## QUOTED PASSAGE
***
The term “player’s coach” is often used in the sports lexicon to denote a coach who is positive and communicative toward his players with a genuine interest in their well-being.
I consider myself a player’s editor. Probably the most rewarding aspect of my job is interacting with local high school athletes and watching them attain personal growth and success within the framework of a team.
I’m also a coach’s editor. Over approximately the past three months, I’ve been in a foreign scenario: being more worried about our coaches than players.
The concerning trend started late last spring when Rick Malnati stepped down as the Fenwick boys basketball coach.
“Five years ago [assistant coach] Staunton Peck and I got a chance to come to Fenwick to coach basketball,” Malnati said in a press release issued by Fenwick. “I originally told Athletic Director Scott Thies that I would commit to three years and then Staunton would take over. I was having so much fun, I stayed five!”
Though Malnati went above and beyond his basketball call of duty with the Friars, aftershocks have been felt. Coincidentally, or more likely not, standout players D.J. Steward and Damari Nixon decided to transfer out of Fenwick shortly after his resignation. Although Peck has a solid hoops resume, the loss of Malnati will be felt. He guided the Friars to 122 wins, three Chicago Catholic League titles and a Class 3A runner-up finish over five years.
A month later, Oak Park and River Forest High School announced a more controversial coaching change.On March 22,Principal Nathaniel Rouse and Athletic Director John Stelzer notified OPRF baseball players and their players that, effective immediately, Joe Parenti would become the team’s interim head coach, replacing Chris Ledbetter.
***
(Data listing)
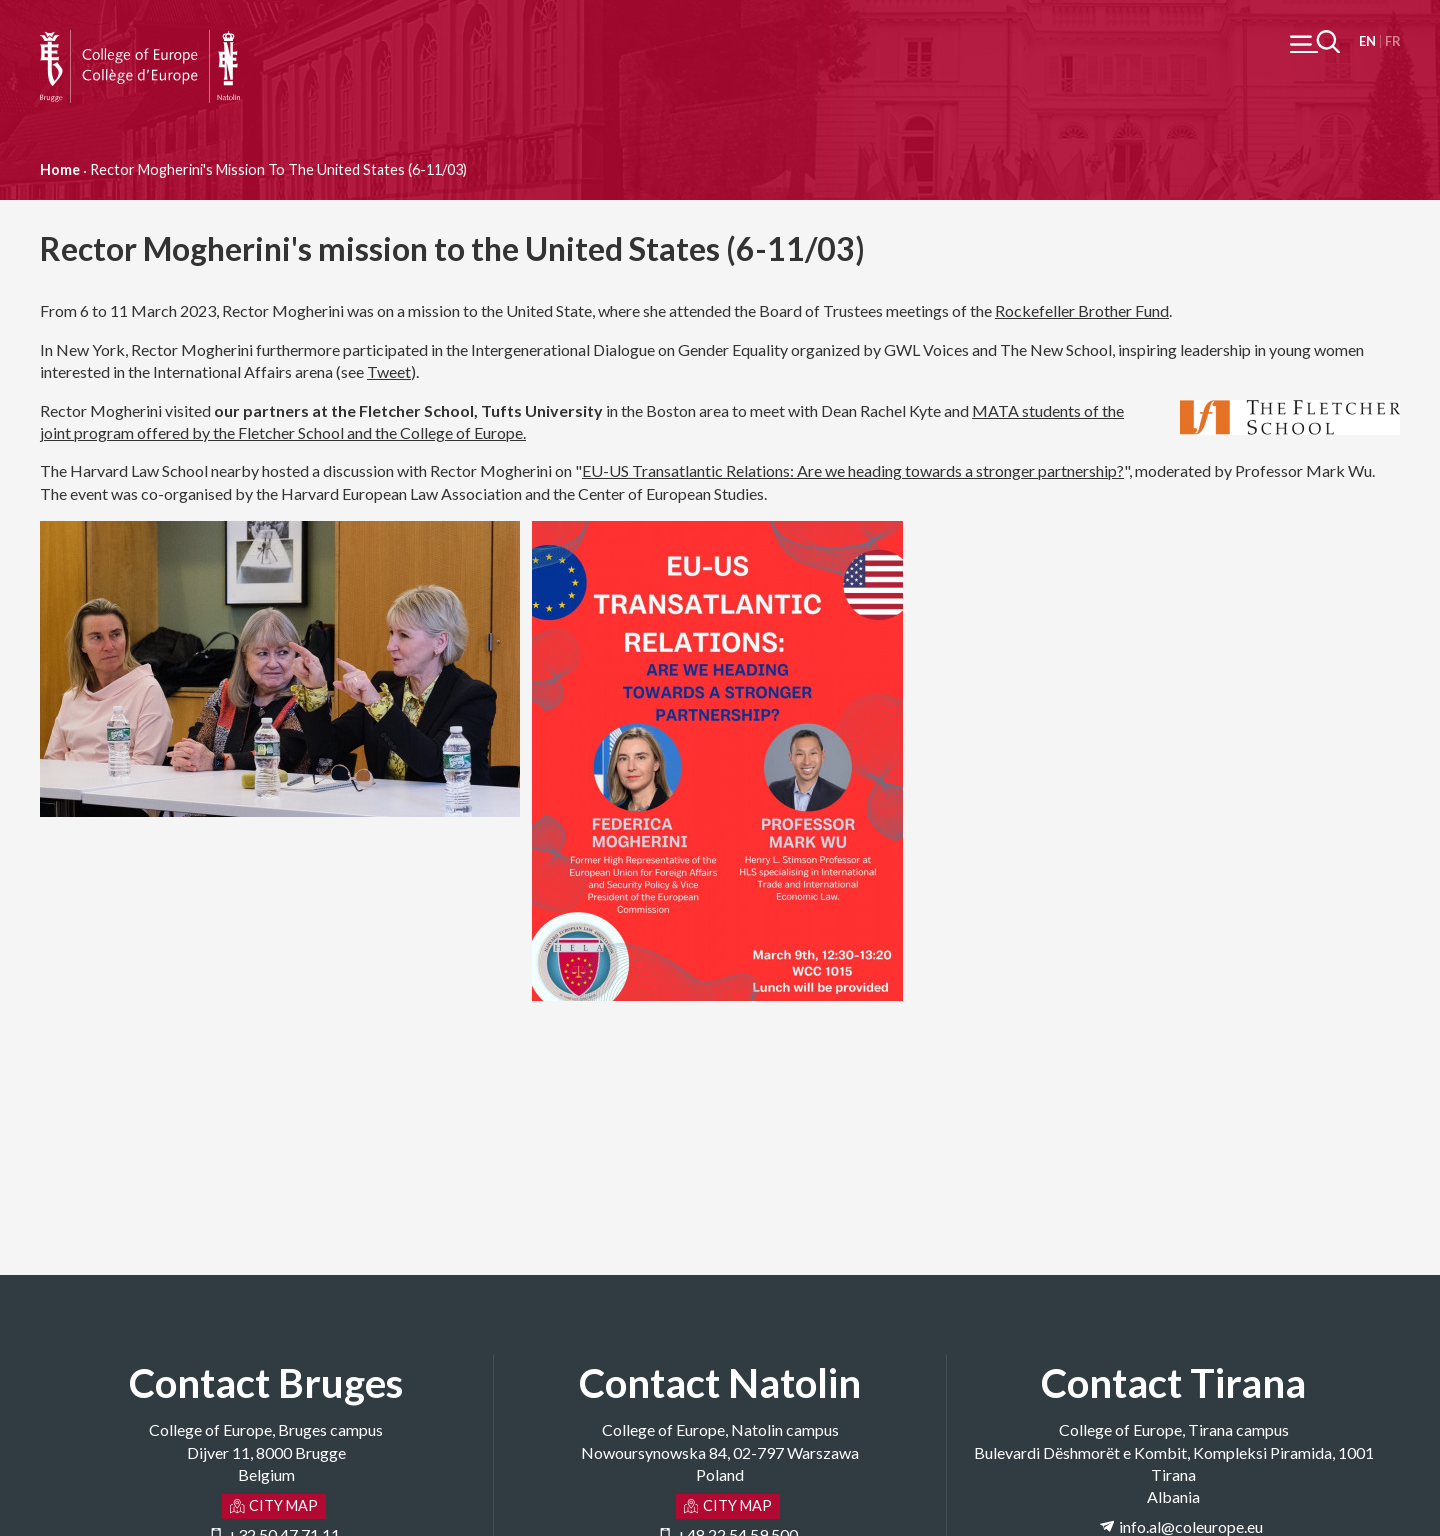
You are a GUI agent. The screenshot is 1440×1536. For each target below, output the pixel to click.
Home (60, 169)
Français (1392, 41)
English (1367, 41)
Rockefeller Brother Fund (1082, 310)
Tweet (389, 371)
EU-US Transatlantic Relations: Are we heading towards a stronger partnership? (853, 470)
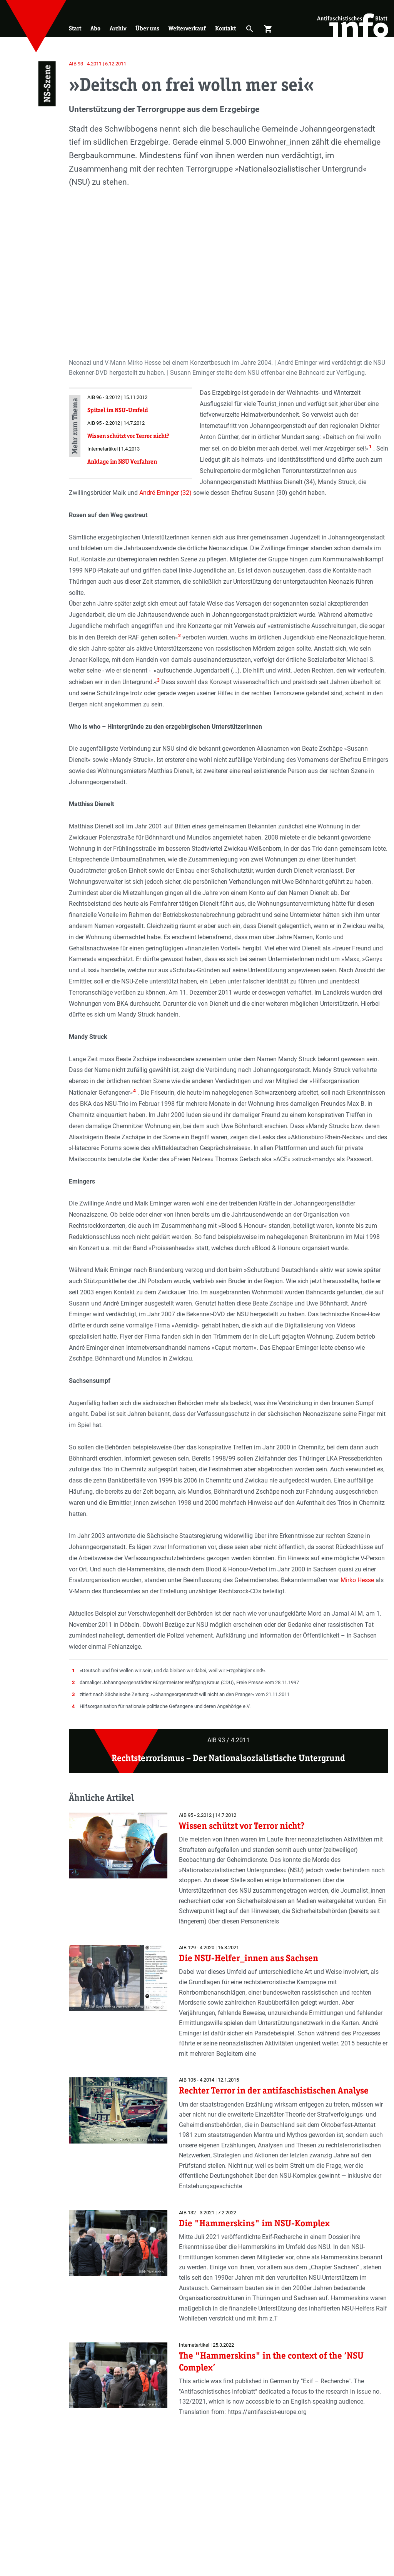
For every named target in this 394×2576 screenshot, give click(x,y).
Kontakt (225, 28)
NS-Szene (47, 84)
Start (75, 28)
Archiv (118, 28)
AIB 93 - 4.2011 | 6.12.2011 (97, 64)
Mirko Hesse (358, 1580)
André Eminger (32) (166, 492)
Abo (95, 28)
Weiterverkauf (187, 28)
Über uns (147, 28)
***
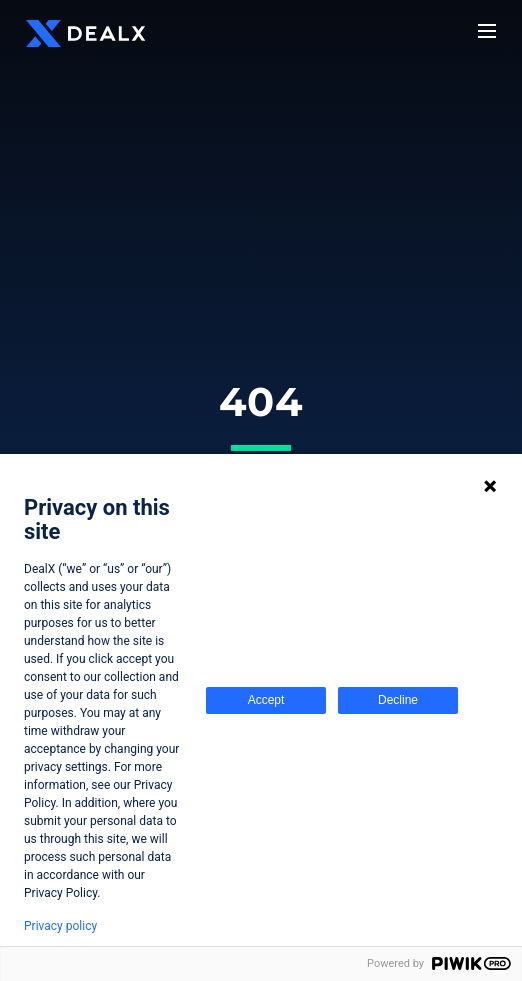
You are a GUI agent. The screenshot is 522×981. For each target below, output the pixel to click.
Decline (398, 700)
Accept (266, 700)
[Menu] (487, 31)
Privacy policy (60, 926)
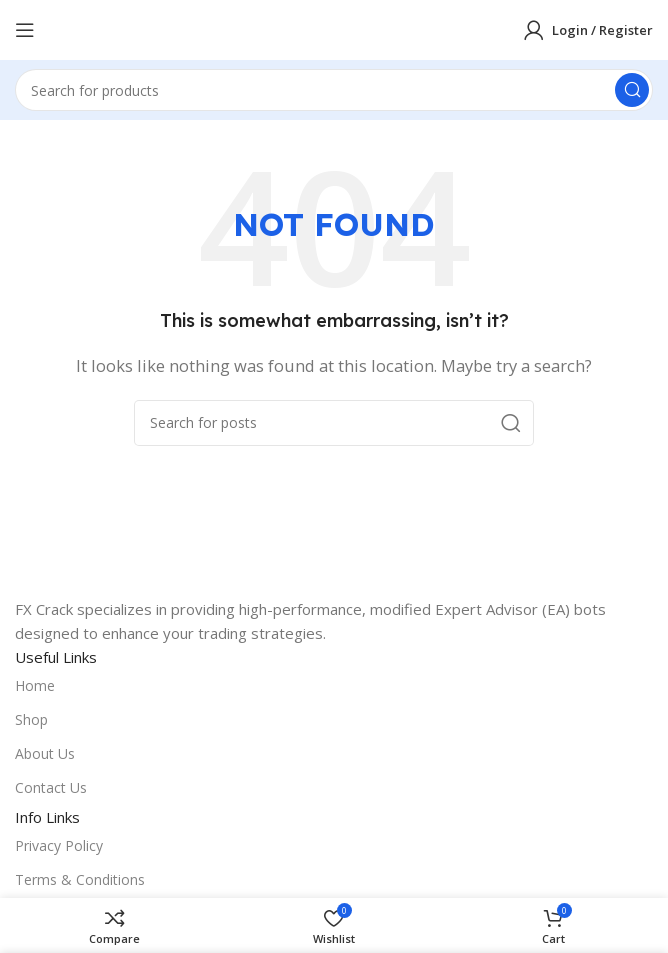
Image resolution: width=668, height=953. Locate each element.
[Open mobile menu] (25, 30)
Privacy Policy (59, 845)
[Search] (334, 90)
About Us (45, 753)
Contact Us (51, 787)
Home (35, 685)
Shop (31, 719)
***
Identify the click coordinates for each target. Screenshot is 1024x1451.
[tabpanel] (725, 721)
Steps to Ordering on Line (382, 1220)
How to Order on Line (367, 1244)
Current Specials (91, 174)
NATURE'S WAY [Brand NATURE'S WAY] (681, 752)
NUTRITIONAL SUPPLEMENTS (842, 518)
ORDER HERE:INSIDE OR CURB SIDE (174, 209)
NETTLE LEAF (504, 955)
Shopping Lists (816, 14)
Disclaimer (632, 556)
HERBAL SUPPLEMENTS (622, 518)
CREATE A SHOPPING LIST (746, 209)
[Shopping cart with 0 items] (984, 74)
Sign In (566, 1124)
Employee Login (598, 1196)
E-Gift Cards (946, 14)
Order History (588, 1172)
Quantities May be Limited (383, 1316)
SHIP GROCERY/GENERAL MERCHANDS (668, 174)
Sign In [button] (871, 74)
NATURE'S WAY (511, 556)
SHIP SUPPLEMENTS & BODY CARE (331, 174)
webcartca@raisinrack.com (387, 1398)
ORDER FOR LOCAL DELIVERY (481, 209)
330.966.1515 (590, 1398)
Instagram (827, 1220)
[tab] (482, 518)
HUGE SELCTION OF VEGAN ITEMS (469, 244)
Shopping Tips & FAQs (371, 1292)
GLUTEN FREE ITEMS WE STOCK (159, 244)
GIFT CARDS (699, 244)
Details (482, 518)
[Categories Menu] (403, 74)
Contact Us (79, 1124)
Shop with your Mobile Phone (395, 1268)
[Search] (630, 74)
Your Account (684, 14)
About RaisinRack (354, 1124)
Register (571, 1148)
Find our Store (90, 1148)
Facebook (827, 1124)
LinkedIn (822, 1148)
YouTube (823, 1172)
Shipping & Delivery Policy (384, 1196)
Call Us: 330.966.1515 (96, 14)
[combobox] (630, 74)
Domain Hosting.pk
***
## TO BE DONE
1. Reproduce the stretch of the coaching column from "Though Malnati went" through "replacing Chris Ledbetter.".
2. According to the coaching column, how many wins did Rick Malnati guide the Friars to over five years?
The items above are not needed for anything here.

## TASK-BY-TASK OUTPUTS
1.
Though Malnati went above and beyond his basketball call of duty with the Friars, aftershocks have been felt. Coincidentally, or more likely not, standout players D.J. Steward and Damari Nixon decided to transfer out of Fenwick shortly after his resignation. Although Peck has a solid hoops resume, the loss of Malnati will be felt. He guided the Friars to 122 wins, three Chicago Catholic League titles and a Class 3A runner-up finish over five years.
A month later, Oak Park and River Forest High School announced a more controversial coaching change.On March 22,Principal Nathaniel Rouse and Athletic Director John Stelzer notified OPRF baseball players and their players that, effective immediately, Joe Parenti would become the team’s interim head coach, replacing Chris Ledbetter.

2. 122 wins